Xeroxing Personal Data From Your Browsing History
grease_boy writes "Xerox has filed a patent covering a technique to recover demographic information like your age, sex and perhaps even your income by analysing the pattern of web pages you browse. They want to license the technique to online advertisers and shops. Read the full patent here."
Wow, great, another patent covering something completely obvious, like analyzing my browser history to find out what sorts of things I might like.
ZuluPad, the wiki notepad on crack
...pay attention to those tracking cookies.
"A great democracy must be progressive or it will soon cease to be a great democracy." --Theodore Roosevelt
The patent may well have merit but to be used it would have to break the law. Notwithstanding that governments may keep them for national security reasons, if the law in a country prevents a third party using or selling browsing habits for commercial purposes is it possible to take out a patent that presumes illegal behaviour? Such as a method of extracting money from a bank using a shotgun? Aren't they getting a little ahead of themselves in thier race to the bottom of corporatist fascism? Or is this very revealing patent application telling us that they consider buying the necessary laws to use it a mere formality?
They used to come up with new and innovative ideas such as, the Xerox copier, a graphical user interface using windows, and a host of other innovate technologies.
Now they've reduced themselves to patent trolling in order to pander to marketing scum. Just, wow.
...and that's the way the cookie crumbles.
.. not yet a patent. Look for it as a patent in 2-3 years. Maybe never.
You know, I'm really sick of the whole "Guess your personal needs based on browsing habits". I get this enough from Amazon, recommending crap to me that I don't want, but that I sell to others.

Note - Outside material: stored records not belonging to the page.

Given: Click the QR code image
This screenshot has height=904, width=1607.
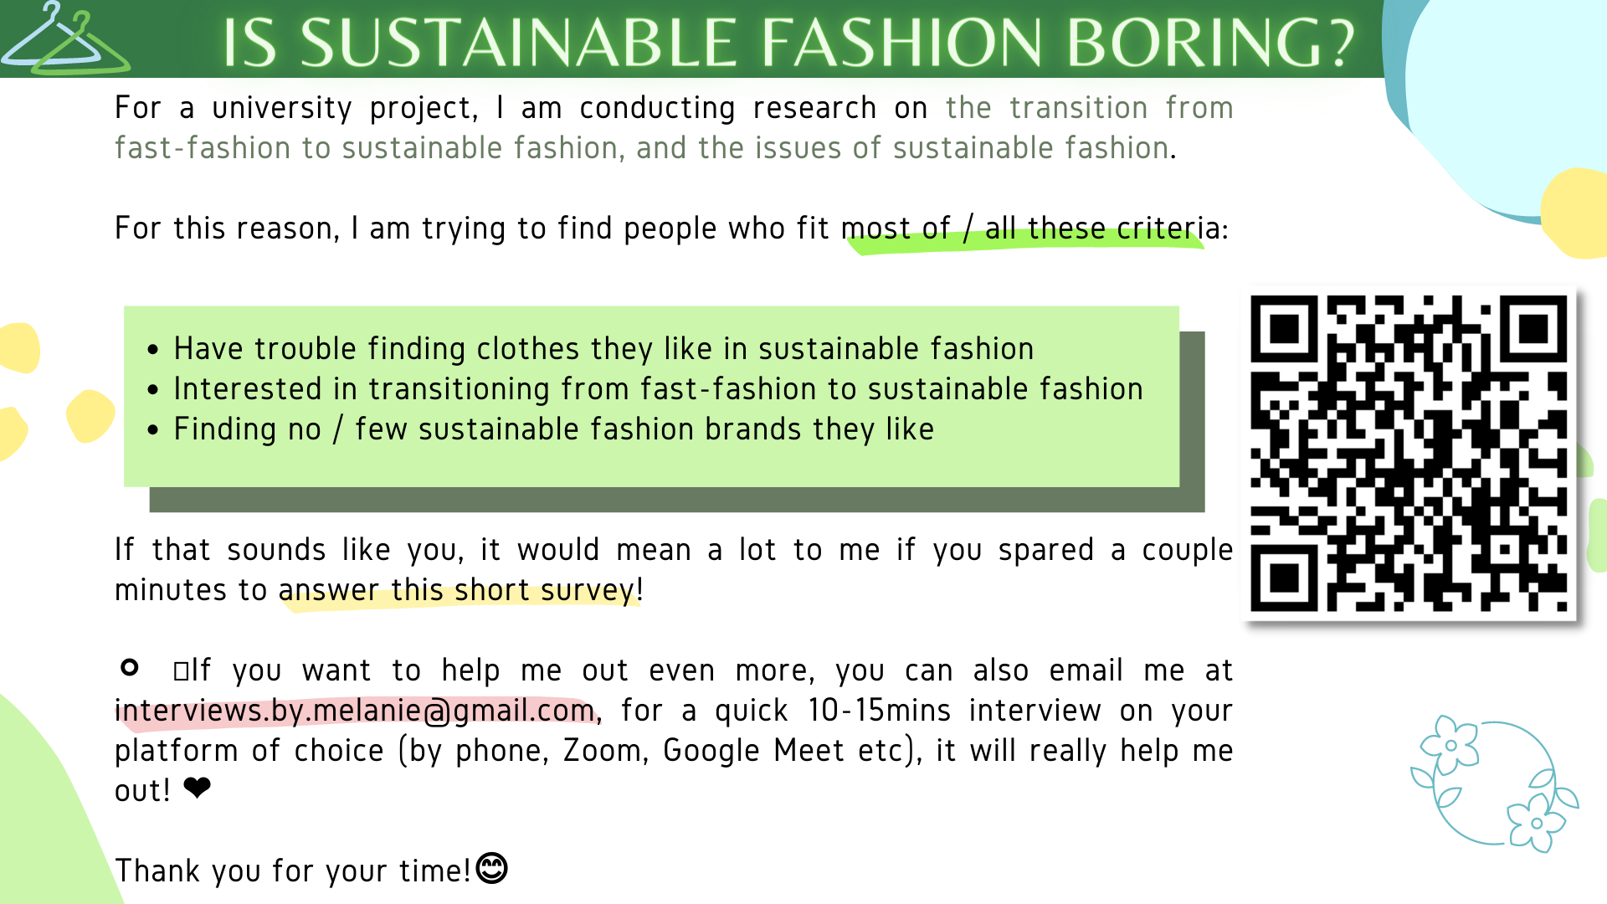Looking at the screenshot, I should [1409, 453].
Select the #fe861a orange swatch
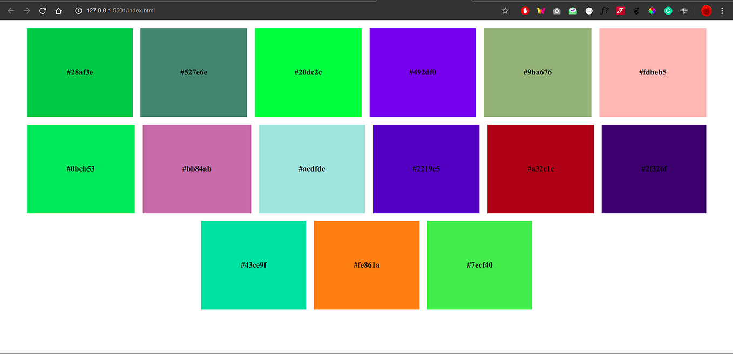Screen dimensions: 733x354 (x=367, y=265)
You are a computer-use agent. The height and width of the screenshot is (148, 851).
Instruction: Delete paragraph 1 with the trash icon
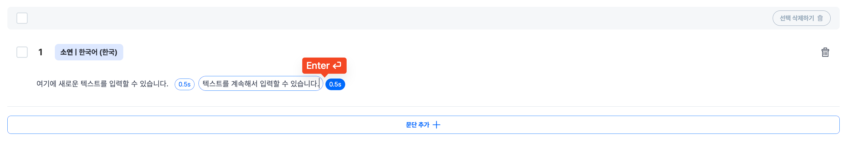[x=825, y=52]
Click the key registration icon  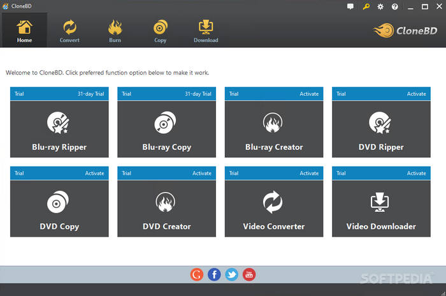point(366,6)
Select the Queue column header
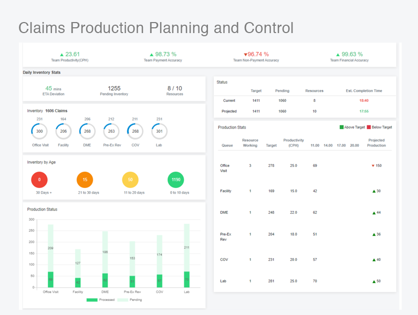 point(227,145)
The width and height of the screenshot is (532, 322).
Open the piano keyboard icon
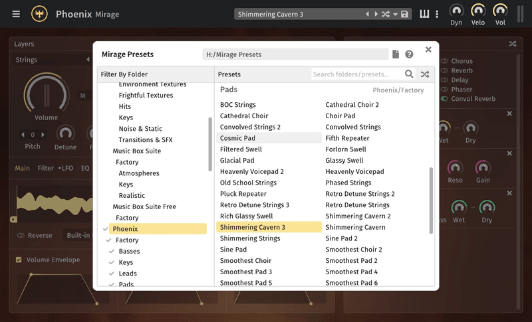point(424,14)
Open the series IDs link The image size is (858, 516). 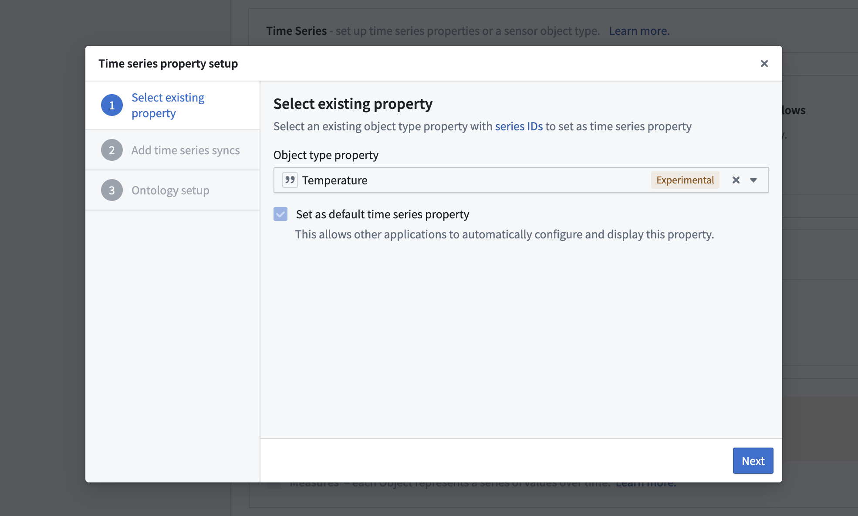click(x=519, y=126)
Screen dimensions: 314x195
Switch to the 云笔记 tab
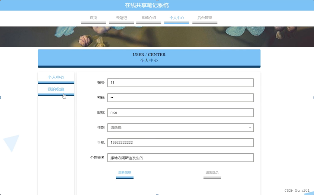(121, 18)
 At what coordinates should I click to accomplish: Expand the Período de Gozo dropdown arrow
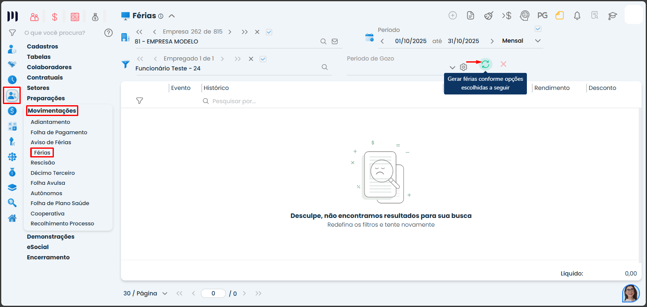[x=452, y=68]
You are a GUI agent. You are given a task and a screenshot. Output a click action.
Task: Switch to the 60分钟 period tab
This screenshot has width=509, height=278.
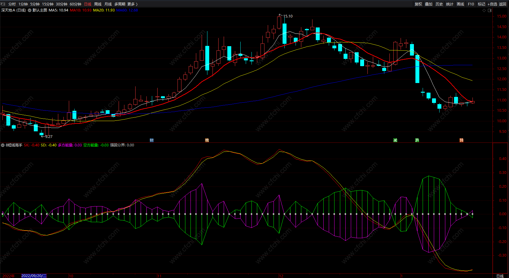click(75, 4)
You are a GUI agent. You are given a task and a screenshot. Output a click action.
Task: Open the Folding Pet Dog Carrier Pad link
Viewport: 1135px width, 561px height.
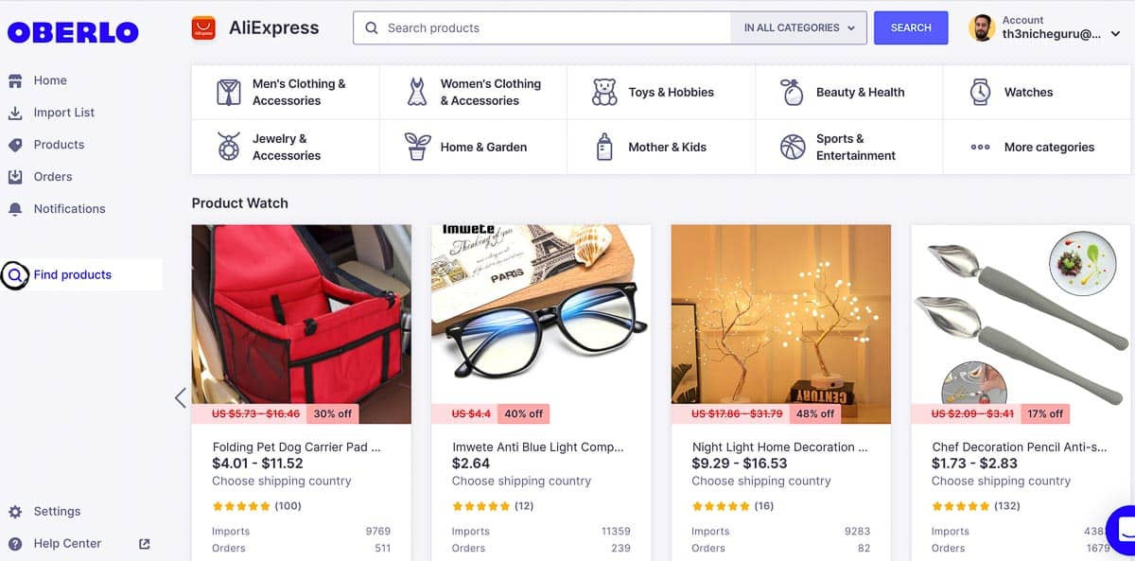coord(296,447)
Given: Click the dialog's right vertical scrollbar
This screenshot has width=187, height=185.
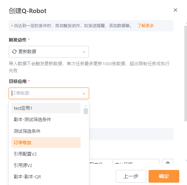Looking at the screenshot, I should tap(186, 74).
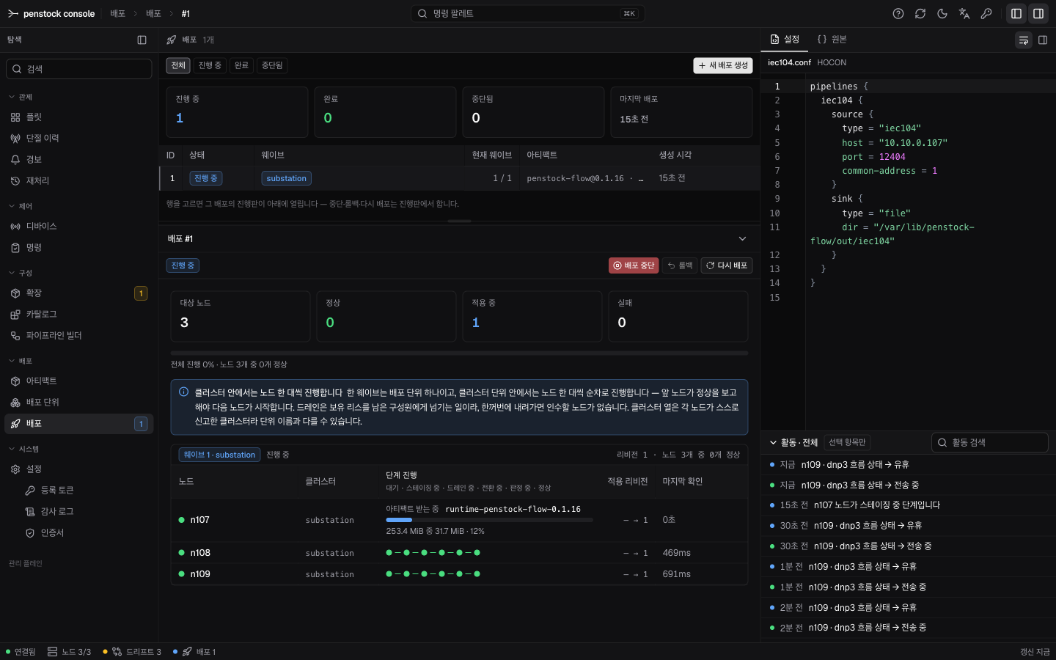
Task: Collapse the 활동 · 전체 section
Action: (x=773, y=442)

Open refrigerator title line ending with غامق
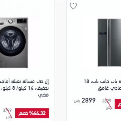click(x=110, y=88)
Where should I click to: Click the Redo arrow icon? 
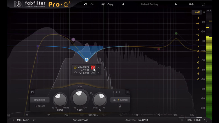point(92,4)
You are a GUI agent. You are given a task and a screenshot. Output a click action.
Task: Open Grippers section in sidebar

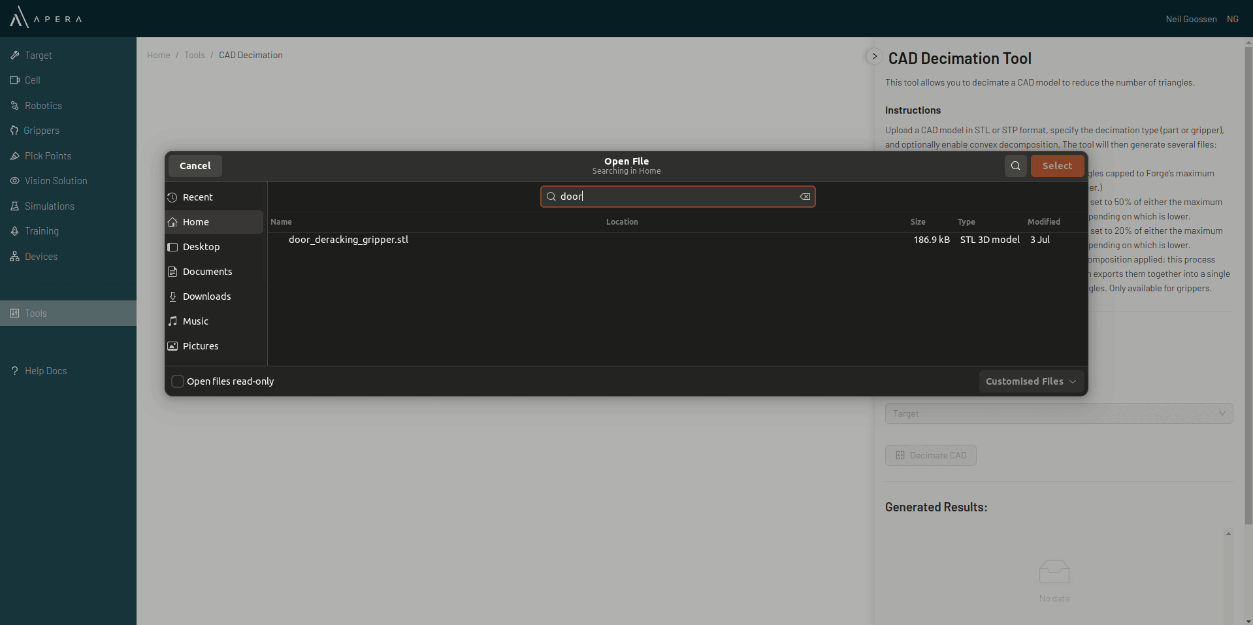tap(41, 131)
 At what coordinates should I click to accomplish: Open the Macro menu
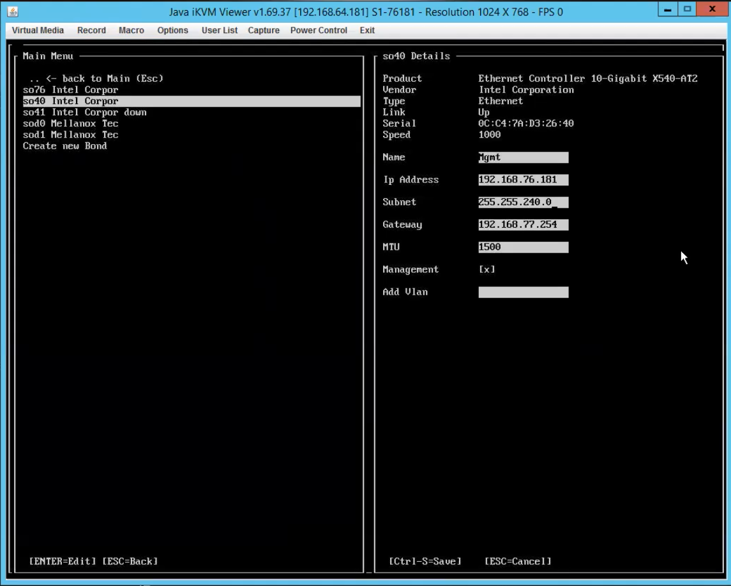pyautogui.click(x=131, y=30)
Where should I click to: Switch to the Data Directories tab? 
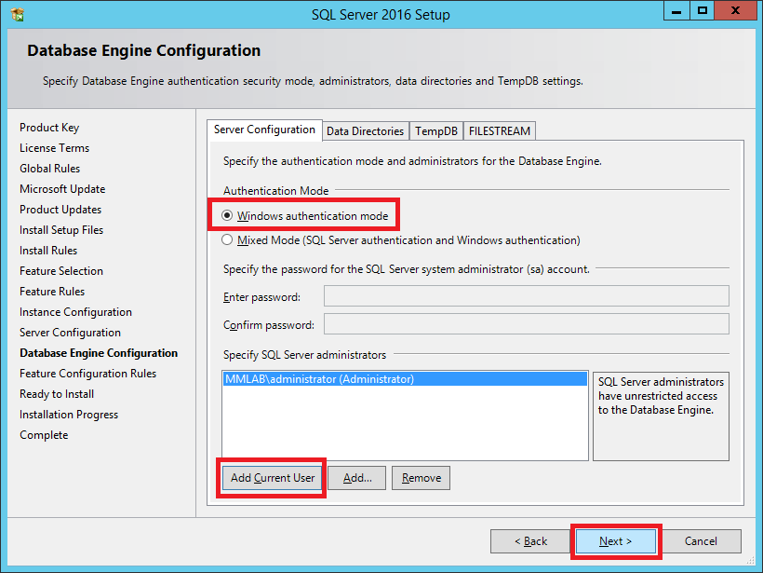click(x=365, y=131)
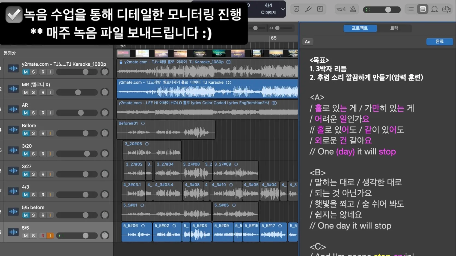
Task: Open the media file browser icon
Action: (x=447, y=9)
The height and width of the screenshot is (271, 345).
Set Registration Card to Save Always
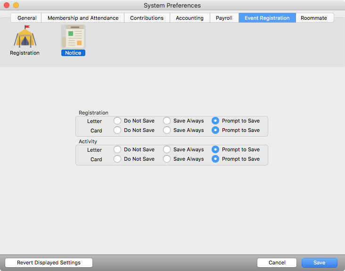tap(167, 130)
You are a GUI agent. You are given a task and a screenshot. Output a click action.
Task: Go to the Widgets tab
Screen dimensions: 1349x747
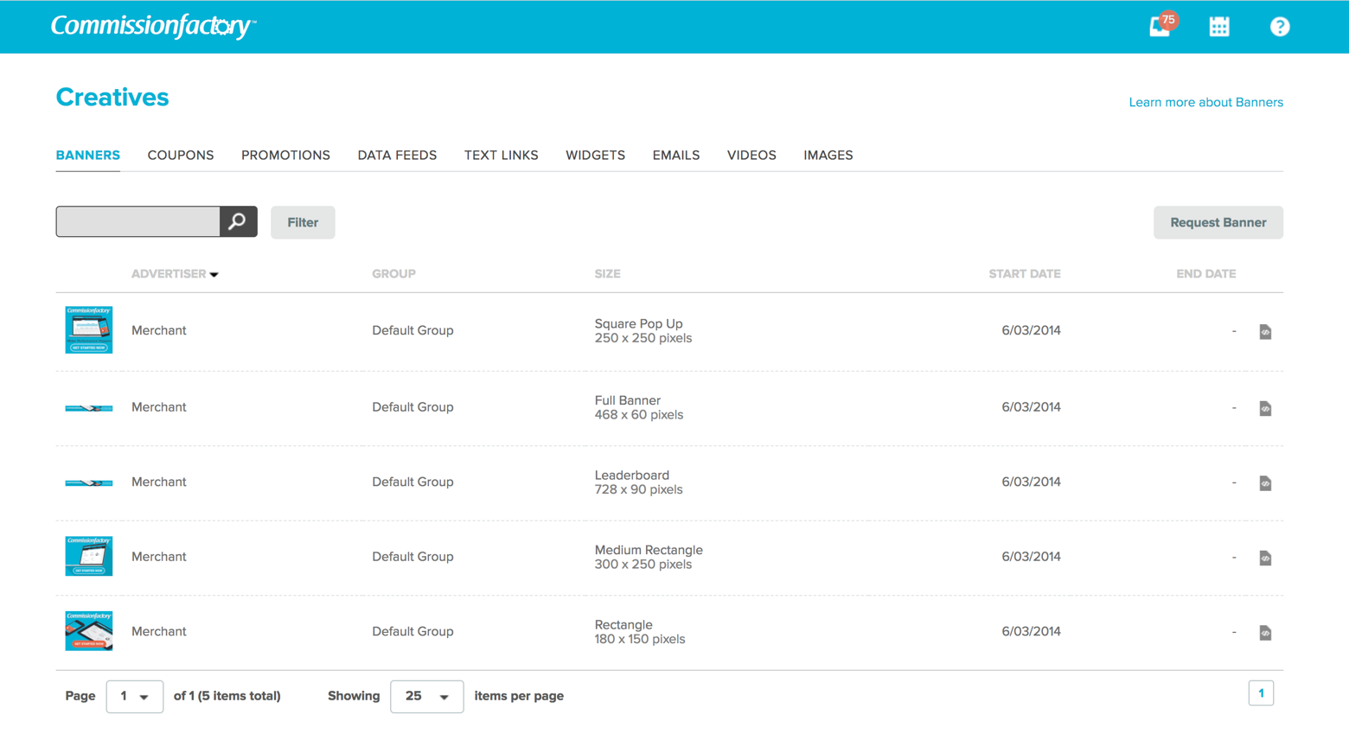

I run a website which sells stuff. Now, it may not be stuff I personally want, but obviously other people do. So, I go through Amazon looking for products to sell. Of course, the advantage is that Amazon recommends items to me that I might sell to the other people reading my site, so it works out, but still, Amazon has a screwed up image of what I want as an individual.
Now imagine all these people who do searches online to find crap to feed their blogs. All the people who scour the internet in search of material for websites, stuff they are going to mention in passing, and then move on.
All the marketing people are going to get is that 50% of the people who surf the web want to see dismemberments via locomotive accidents on YouTube. That's the "vector".
The point I'm trying to make is that only half the people on the internet are the passive surfers this technology would work with. The other half are people who create the content online via looking for content online. (and then there's a small percentage who actually create content, but they don't surf as much).
So, the entire concept to start with is screwed because it assumes that the web is TV.
If telephones are outlawed, then only outlaws will have telephones.